5th Sunday Lent A - Homily 1

Homily 1 – 2005 

Today’s story is a great story: Jesus brings a friend back to life, and then there are the other “not-much-more-than” asides that are deeply attractive and thought provoking: Jesus loved, Jesus wept, the disciples and Jesus under constant threat of death.

John uses the story primarily as a symbol (as he has done over the past two Sundays): Lazarus brought to life is symbol of the disciple brought to life.  But in Lazarus’ case it was simply back to what had previously been, albeit through the word of Jesus.  In our case the possibility is what John calls eternal life: those who believe in me will live, those who live and believe in me will never die - an outcome that is not simply worked by Jesus but consists essentially in sharing the life of Jesus: I am the resurrection and the life, with the consequence, as Paul said in the first Reading, that we belong to Christ, that Christ is in us and that the spirit of Christ is living in us.

What was the Spirit that animated Christ? what was the passion in Jesus’ depths? the vision that inexorably drew him onwards? the life that throbbed in him? the fire in his belly? I suppose that it is something that we shall never fully understand, but it seems to me that Jesus’ vision of his God was of a Father who delighted in him, of a God who loved the world so much and with such unshakeable determination.

Jesus’ vision of our world was of a world where people were in touch with and respected their own dignity and the dignity of every person and interacted accordingly in justice, compassion, profound respect and ready forgiveness.  Jesus believed in and hoped in the possibility of such a world.  He was not crushed by the depressing reality of injustice, oppression, vindictiveness, violence, fear and untruth.  He met the world’s reality with love – irrepressible love, determined to absorb the world’s evil by the only response that can absorb it: hope, forgiveness and love.  That is the Spirit that can animate us.  This is the life that Jesus offers us. 

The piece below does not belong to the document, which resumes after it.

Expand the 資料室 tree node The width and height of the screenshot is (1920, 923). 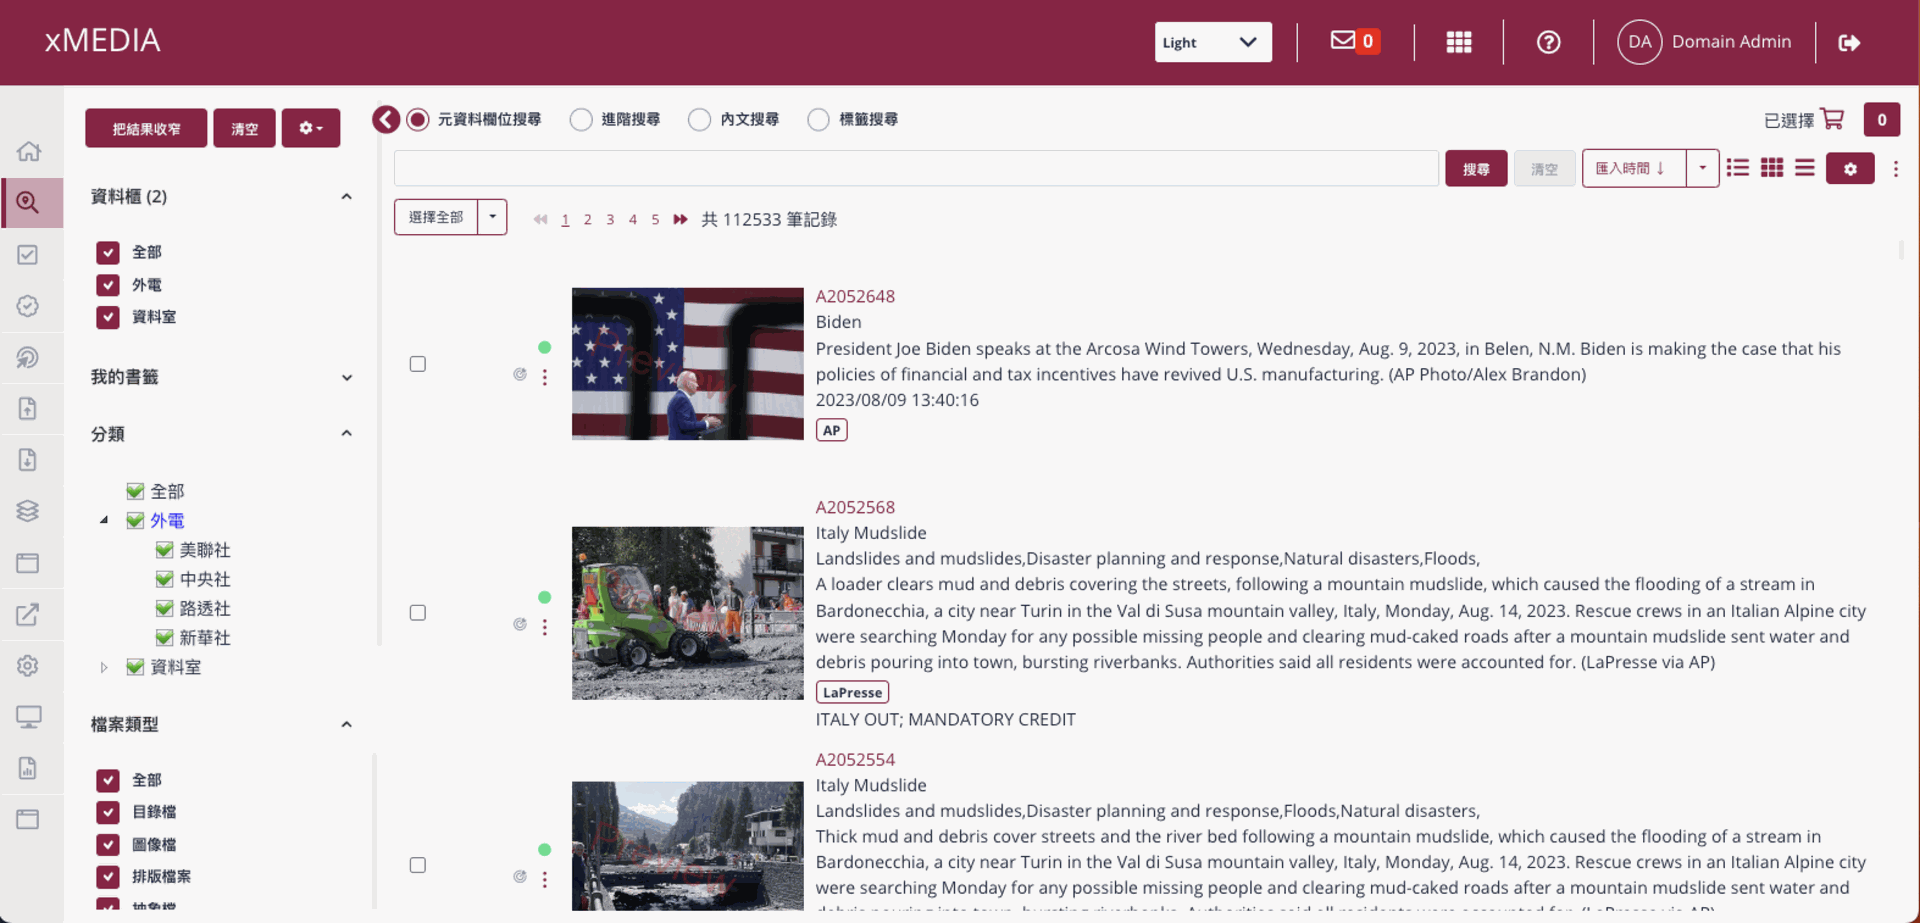point(104,667)
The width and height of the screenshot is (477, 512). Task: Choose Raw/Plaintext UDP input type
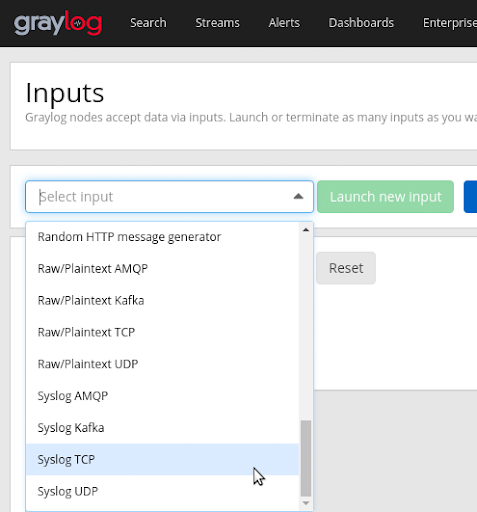(x=162, y=364)
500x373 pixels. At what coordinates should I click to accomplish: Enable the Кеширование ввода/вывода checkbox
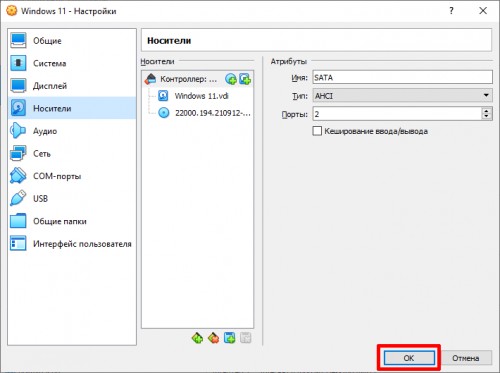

Anything else is death: existing without meaning, existing without purpose, in frantic need of distraction, mindlessly addicted, alienated and lonely, distrusting of others, fearful of ourselves. bitter and unforgiving – not just dead but four days dead (as Martha said!) – awful!

To the extent that we are drawn by the vision of Jesus that gives meaning, sustained by the hope of Jesus that empowers action, moved by the love of Jesus that alone counters the sin of the world, we become alive.  He is indeed the resurrection and the life; and our own experience confirms that those who believe in him are truly alive with a life that transcends death.  Everyone who lives in me, who believes in me, will never die.